Wir können glücklich sein, dass hier keine österreichischen Boulevard-Zeitungen präsent sind, sonst würde das tägliche Grausen noch vor der BILD-Zeitung rangieren. Denn was dort einige Schreiberlinge als Berichterstattung an die Öffentlichkeit bringen, hat mit Pressearbeit geschweige denn Journalismus wenig zu tun. In Sachen Sport wird zwischen Sensationsmache, Übertreibungen und Märchen kaum ein Unterschied gemacht, was wohl auch für andere Redaktionen gelten wird. Bleiben wir einmal beim Marathon letzten Sonntag: "Hitzeschlacht für Läufer und Fans, Fast 29.000 Teilnehmer, nur 5.003 schafften die Marathondistanz, Heiße Sohlen. Die unbarmherzige Sonne sorgte auf den Straßen für 25 Grad - zuviel für Läufer. Die 300.000 Zuseher waren eine Wucht." Aua, allein schon die Schlagzeilen, der VCM hat Besseres verdient.

Wien zeigte sich von der liebenswürdigsten Frühlingsseite.
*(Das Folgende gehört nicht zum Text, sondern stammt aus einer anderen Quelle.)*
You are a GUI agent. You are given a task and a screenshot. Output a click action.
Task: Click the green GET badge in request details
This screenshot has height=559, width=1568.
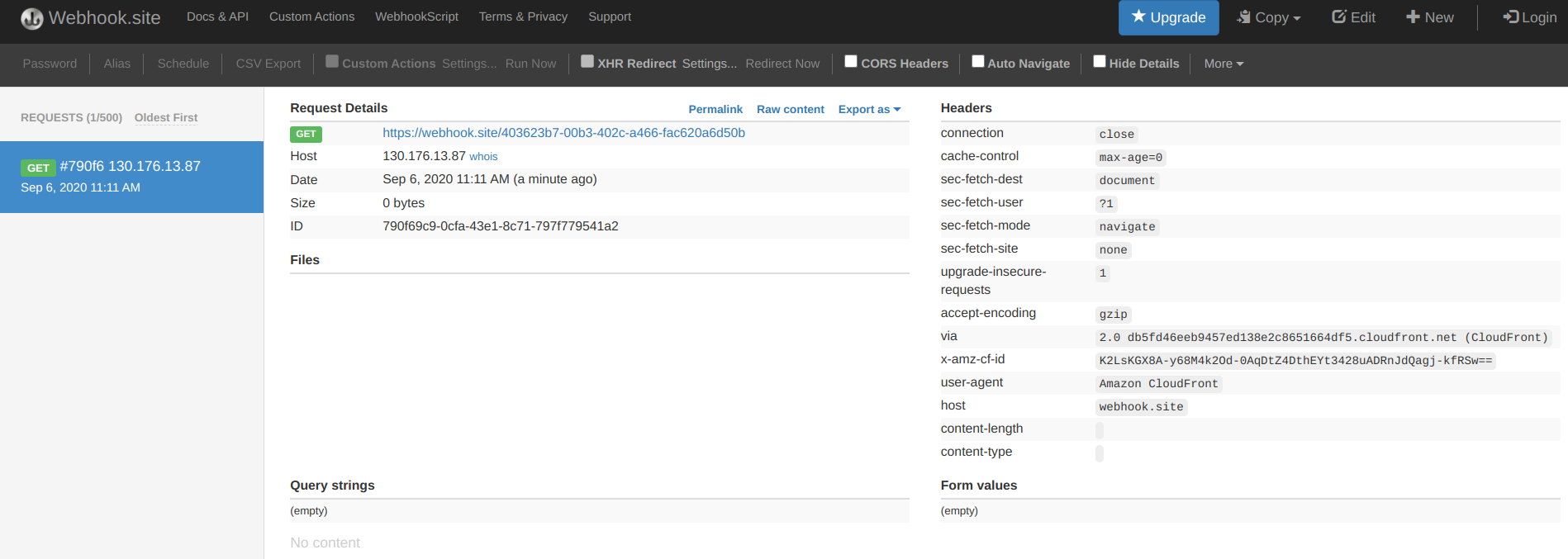306,134
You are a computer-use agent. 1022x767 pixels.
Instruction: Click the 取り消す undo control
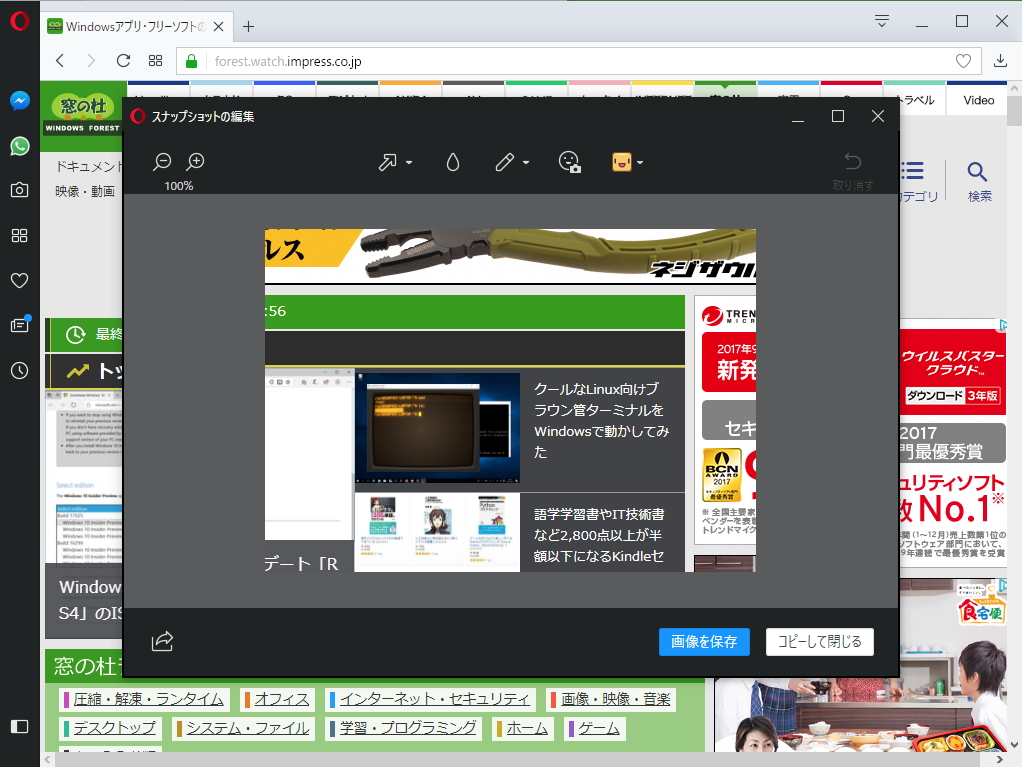(851, 170)
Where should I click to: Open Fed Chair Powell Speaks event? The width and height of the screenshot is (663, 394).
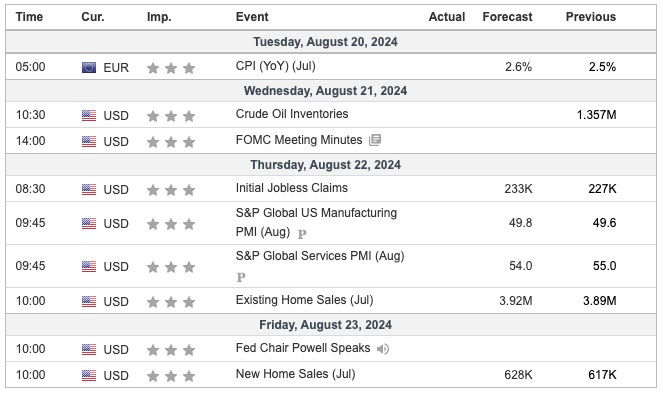pyautogui.click(x=303, y=348)
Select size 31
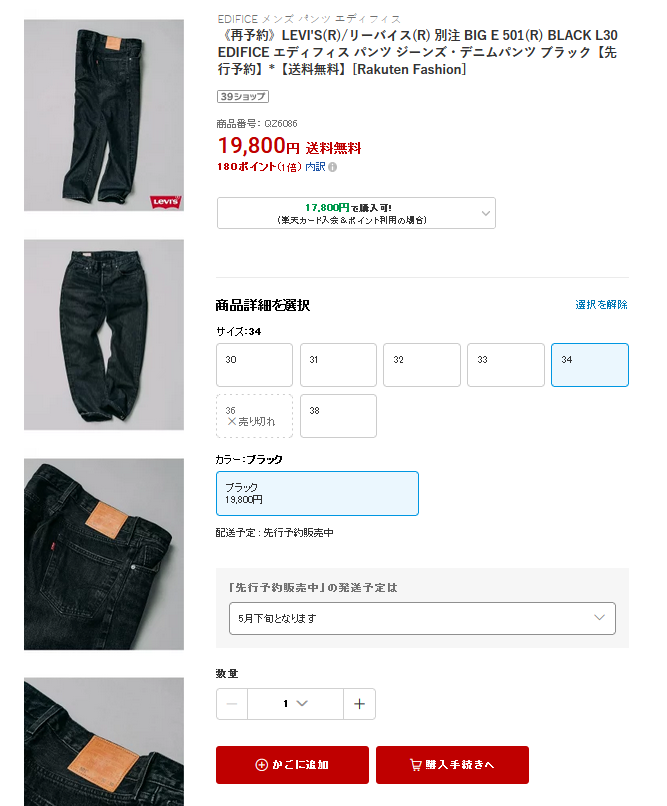Image resolution: width=667 pixels, height=806 pixels. (x=338, y=365)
Strahlender Sonnenschein, kein Windzug. Perfekt für Touristen, für Langstreckenläufer eher bedingt geeignet. Dennoch war der VCM sehr gut organisiert und meine Befürchtungen, dass dem Zugereisten bei 29.000 Startern Probleme entstehen, waren völlig unbegründet, wenn auch das Zahlenspielchen mit den Zehntausenden von Teilnehmern verwirrte. Der Reihe nach.

Klein, aber fein, die Marathonmesse auf der Donauinsel (Messegelände). Keine Nudelparty, sondern Kaiser- oder Apfelschmarrn am Sonnabendnachmittag im prunkvollen Festsaal des Wiener Rathauses. Ein Gaumenkitzel mit Lust auf mehr. Wien bietet dem Kulturinteressierten unendliche Möglichkeiten, und die Stadt selbst versprüht Charme und Eleganz, denen sich kaum jemand entziehen kann. Also rein ins Vergnügen.
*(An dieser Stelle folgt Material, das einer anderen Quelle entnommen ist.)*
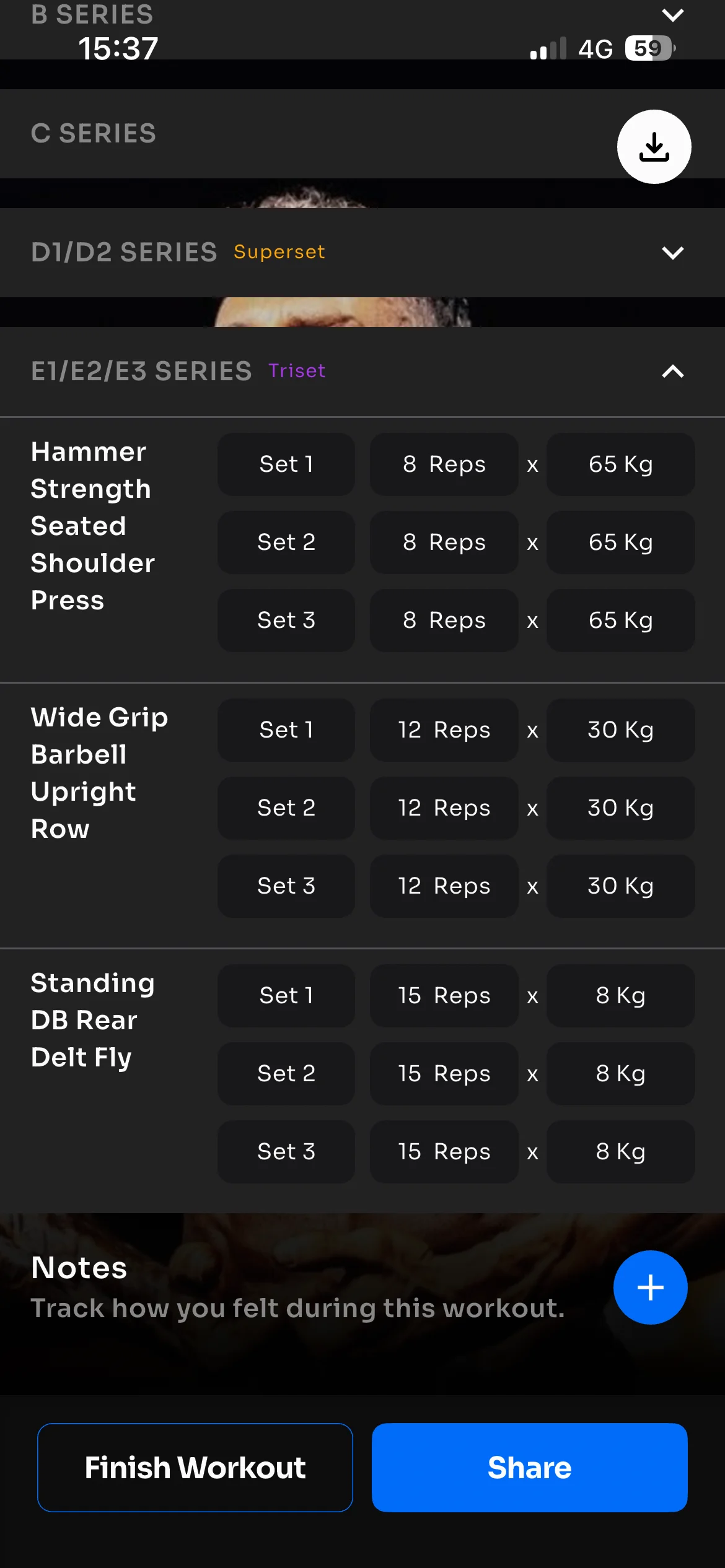This screenshot has height=1568, width=725.
Task: Select Set 3 of Upright Row
Action: tap(286, 886)
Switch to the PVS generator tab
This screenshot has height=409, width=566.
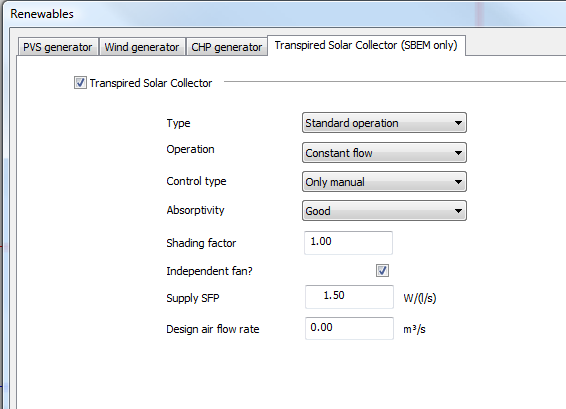(x=58, y=47)

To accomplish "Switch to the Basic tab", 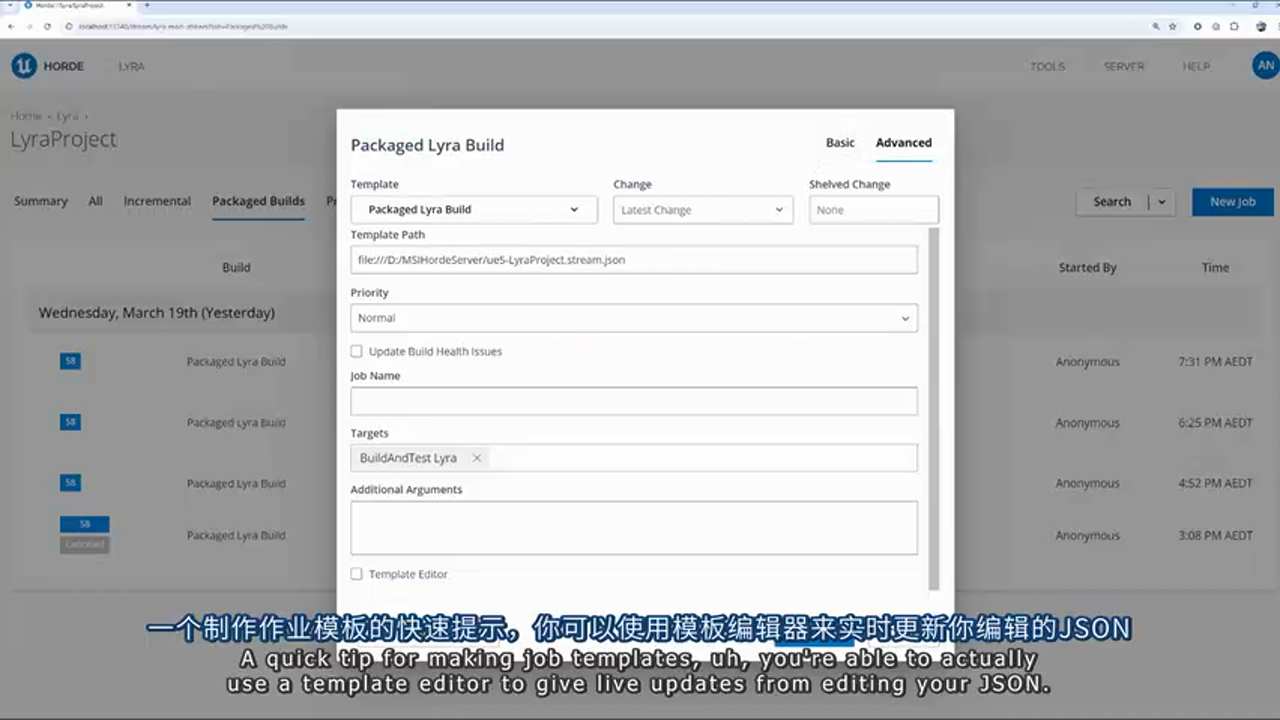I will coord(840,143).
Als letzte "Trainingseinheit" galt nach Empfang der Startunterlagen ein fast 4stündiger Rundgang durch das Zentrum der 1,7 Mio.-Stadt mit den wichtigsten Anlaufstellen für die Nachmarathonzeit, das musste reichen. Das Verkehrssystem ist vorbildlich. Die öffentlichen Verkehrsmittel werden intensiv genutzt, denn Parkplätze sind äußerst rar und draller Autoverkehr würde die schöne Stadt förmlich kaputt machen. Weil das eben nicht so ist, gibt es wenig Hektik. Man hat Zeit. Warum rennen, wenn 5 Minuten später sowieso die nächste Bahn/der nächste Bus kommt?

Die Vorfreude auf den Besuch der zahlreichen Cafés und auf den Genuss von einem Braunen, Verlängerten, Einspänner, Fiaker oder selbst "ausländischen" Kram wie Latte Macciato, Espresso, Capuccino in Verbindung mit den exquisiten österreichischen Mehlspeisen erhöht die Speichelsturzgefahr: Die Belohnung nach dem Rennen ist ein Muss!
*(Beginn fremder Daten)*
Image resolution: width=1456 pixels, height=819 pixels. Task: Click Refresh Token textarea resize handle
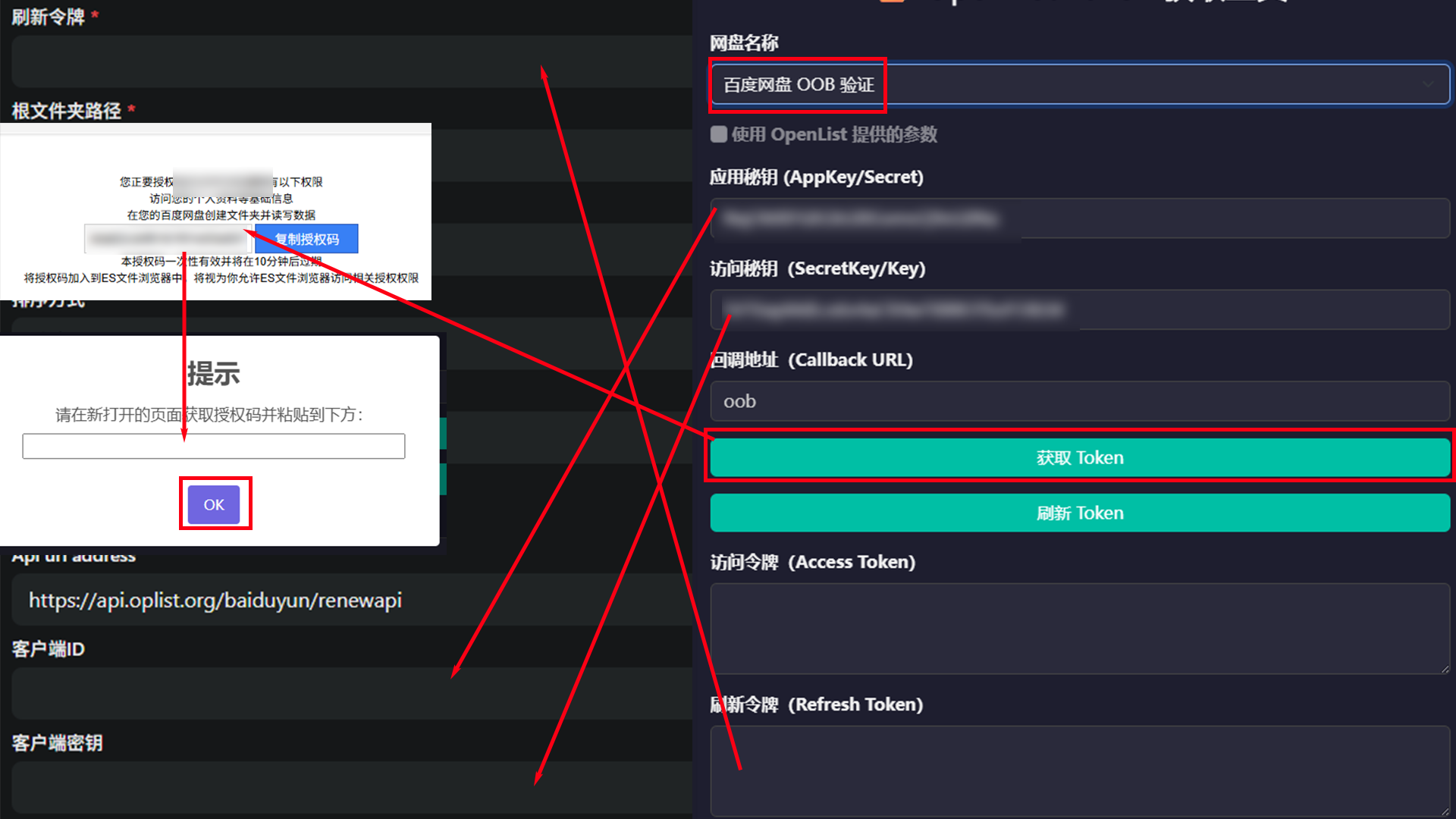click(1445, 811)
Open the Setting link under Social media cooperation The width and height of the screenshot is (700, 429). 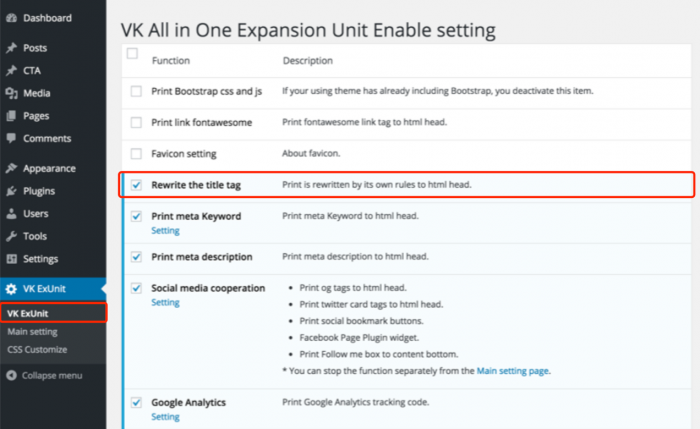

Sonntag früh, 09:00 Uhr. Start an der (Donau-) Reichsbrücke nahe der UNO-City. Alles geht ganz locker. Schon bald sind die Startfelder stramm gefüllt. Kein Wunder, hier steht im Gegensatz zu anderen Großstadt-Läufen alles kreuz und quer durcheinander. Alle Wettbewerbe werden zugleich gestartet (Ausnahme: Junior-, sprich Schülerlauf (4,2 km, ähnlich Berlin) = 5.000 Teilnehmer). 6.358 Marathonläufer stehen zwischen etwa 9.000 Halbmarathonies und den 2.250 beginnenden Staffelläufern (4 x 10.539 m) = bei dreimaligem Wechsel an genau vorgegebenen Stellen der Strecke, demnach 9.000 Teilnehmer. So, nun haben wir endlich die Gesamtzahl = 29.358 Läufer und Läuferinnen.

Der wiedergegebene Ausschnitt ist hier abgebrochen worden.